**Work order:** Where a line looks odd, keep it as it is and transcribe all the material.

**Recorded information:**
[Start of section]

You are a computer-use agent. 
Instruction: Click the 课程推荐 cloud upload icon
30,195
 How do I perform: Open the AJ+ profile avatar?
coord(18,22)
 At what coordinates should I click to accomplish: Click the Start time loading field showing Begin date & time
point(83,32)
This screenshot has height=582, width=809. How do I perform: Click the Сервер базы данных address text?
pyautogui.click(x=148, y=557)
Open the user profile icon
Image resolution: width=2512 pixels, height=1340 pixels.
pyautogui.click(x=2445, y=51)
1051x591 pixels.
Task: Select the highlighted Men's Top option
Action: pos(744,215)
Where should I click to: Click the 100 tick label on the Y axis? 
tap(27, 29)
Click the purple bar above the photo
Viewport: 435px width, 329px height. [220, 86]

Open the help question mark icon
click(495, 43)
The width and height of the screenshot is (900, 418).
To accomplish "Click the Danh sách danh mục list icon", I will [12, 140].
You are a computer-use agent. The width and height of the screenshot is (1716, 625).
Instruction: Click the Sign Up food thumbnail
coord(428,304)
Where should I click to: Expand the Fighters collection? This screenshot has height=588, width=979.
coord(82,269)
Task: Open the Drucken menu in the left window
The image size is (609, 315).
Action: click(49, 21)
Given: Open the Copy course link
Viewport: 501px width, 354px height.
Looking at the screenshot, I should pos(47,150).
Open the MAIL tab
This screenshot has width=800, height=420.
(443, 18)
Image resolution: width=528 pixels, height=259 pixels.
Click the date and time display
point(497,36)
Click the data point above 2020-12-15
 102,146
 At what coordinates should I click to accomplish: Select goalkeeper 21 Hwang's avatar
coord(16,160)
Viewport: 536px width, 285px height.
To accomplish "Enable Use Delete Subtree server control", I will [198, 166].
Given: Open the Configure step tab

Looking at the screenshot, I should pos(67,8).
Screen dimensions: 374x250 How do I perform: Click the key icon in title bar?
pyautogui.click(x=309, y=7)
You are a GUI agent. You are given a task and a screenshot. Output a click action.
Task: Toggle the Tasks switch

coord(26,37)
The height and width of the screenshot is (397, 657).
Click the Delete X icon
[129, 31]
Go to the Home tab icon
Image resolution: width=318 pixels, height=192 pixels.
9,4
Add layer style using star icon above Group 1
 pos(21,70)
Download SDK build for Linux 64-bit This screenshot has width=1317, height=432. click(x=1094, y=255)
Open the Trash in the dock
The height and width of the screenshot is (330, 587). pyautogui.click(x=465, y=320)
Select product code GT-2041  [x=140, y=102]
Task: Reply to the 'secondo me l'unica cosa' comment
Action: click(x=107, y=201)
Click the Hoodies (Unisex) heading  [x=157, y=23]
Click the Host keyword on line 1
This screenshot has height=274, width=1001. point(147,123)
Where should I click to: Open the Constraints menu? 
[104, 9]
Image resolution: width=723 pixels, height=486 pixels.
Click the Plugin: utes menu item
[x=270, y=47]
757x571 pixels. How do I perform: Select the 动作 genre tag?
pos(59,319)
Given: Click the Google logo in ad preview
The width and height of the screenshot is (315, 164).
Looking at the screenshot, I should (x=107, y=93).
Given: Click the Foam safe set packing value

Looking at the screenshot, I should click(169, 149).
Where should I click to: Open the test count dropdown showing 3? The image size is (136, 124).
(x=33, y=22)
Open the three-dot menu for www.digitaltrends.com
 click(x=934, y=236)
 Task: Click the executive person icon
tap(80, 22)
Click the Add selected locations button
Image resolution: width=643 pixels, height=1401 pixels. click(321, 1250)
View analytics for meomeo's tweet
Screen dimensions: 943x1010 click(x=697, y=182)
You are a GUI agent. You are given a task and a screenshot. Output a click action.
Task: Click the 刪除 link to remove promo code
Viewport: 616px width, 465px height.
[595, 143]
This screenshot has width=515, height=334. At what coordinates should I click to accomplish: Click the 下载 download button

[End of section]

**Answer box:**
You are a computer-use agent. 
Instruction: Click the 课程推荐 cloud upload icon
30,195
 How do I perform: Open the AJ+ profile avatar?
coord(18,22)
 At what coordinates should I click to accomplish: Click the Start time loading field showing Begin date & time
point(83,32)
This screenshot has height=582, width=809. How do I perform: Click the Сервер базы данных address text?
pyautogui.click(x=148, y=557)
Open the user profile icon
Image resolution: width=2512 pixels, height=1340 pixels.
pyautogui.click(x=2445, y=51)
1051x591 pixels.
Task: Select the highlighted Men's Top option
Action: pos(744,215)
Where should I click to: Click the 100 tick label on the Y axis? 
tap(27, 29)
Click the purple bar above the photo
Viewport: 435px width, 329px height. [220, 86]

Open the help question mark icon
click(495, 43)
The width and height of the screenshot is (900, 418).
To accomplish "Click the Danh sách danh mục list icon", I will [12, 140].
You are a computer-use agent. The width and height of the screenshot is (1716, 625).
Instruction: Click the Sign Up food thumbnail
coord(428,304)
Where should I click to: Expand the Fighters collection? This screenshot has height=588, width=979.
coord(82,269)
Task: Open the Drucken menu in the left window
The image size is (609, 315).
Action: click(49, 21)
Given: Open the Copy course link
Viewport: 501px width, 354px height.
Looking at the screenshot, I should pos(47,150).
Open the MAIL tab
This screenshot has width=800, height=420.
(443, 18)
Image resolution: width=528 pixels, height=259 pixels.
Click the date and time display
point(497,36)
Click the data point above 2020-12-15
 102,146
 At what coordinates should I click to accomplish: Select goalkeeper 21 Hwang's avatar
coord(16,160)
Viewport: 536px width, 285px height.
To accomplish "Enable Use Delete Subtree server control", I will [198, 166].
Given: Open the Configure step tab

Looking at the screenshot, I should pos(67,8).
Screen dimensions: 374x250 How do I perform: Click the key icon in title bar?
pyautogui.click(x=309, y=7)
You are a GUI agent. You are given a task and a screenshot. Output a click action.
Task: Toggle the Tasks switch

coord(26,37)
The height and width of the screenshot is (397, 657).
Click the Delete X icon
[129, 31]
Go to the Home tab icon
Image resolution: width=318 pixels, height=192 pixels.
9,4
Add layer style using star icon above Group 1
 pos(21,70)
Download SDK build for Linux 64-bit This screenshot has width=1317, height=432. click(x=1094, y=255)
Open the Trash in the dock
The height and width of the screenshot is (330, 587). pyautogui.click(x=465, y=320)
Select product code GT-2041  [x=140, y=102]
Task: Reply to the 'secondo me l'unica cosa' comment
Action: click(x=107, y=201)
Click the Hoodies (Unisex) heading  [x=157, y=23]
Click the Host keyword on line 1
This screenshot has height=274, width=1001. point(147,123)
Where should I click to: Open the Constraints menu? 
[104, 9]
Image resolution: width=723 pixels, height=486 pixels.
Click the Plugin: utes menu item
[x=270, y=47]
757x571 pixels. How do I perform: Select the 动作 genre tag?
pos(59,319)
Given: Click the Google logo in ad preview
The width and height of the screenshot is (315, 164).
Looking at the screenshot, I should (x=107, y=93).
Given: Click the Foam safe set packing value

Looking at the screenshot, I should click(169, 149).
Where should I click to: Open the test count dropdown showing 3? The image size is (136, 124).
(x=33, y=22)
Open the three-dot menu for www.digitaltrends.com
 click(x=934, y=236)
 Task: Click the executive person icon
tap(80, 22)
Click the Add selected locations button
Image resolution: width=643 pixels, height=1401 pixels. click(321, 1250)
View analytics for meomeo's tweet
Screen dimensions: 943x1010 click(x=697, y=182)
You are a GUI agent. You are given a task and a screenshot. Output a click action.
Task: Click the 刪除 link to remove promo code
Viewport: 616px width, 465px height.
[595, 143]
This screenshot has width=515, height=334. At what coordinates should I click to accomplish: Click the 下载 download button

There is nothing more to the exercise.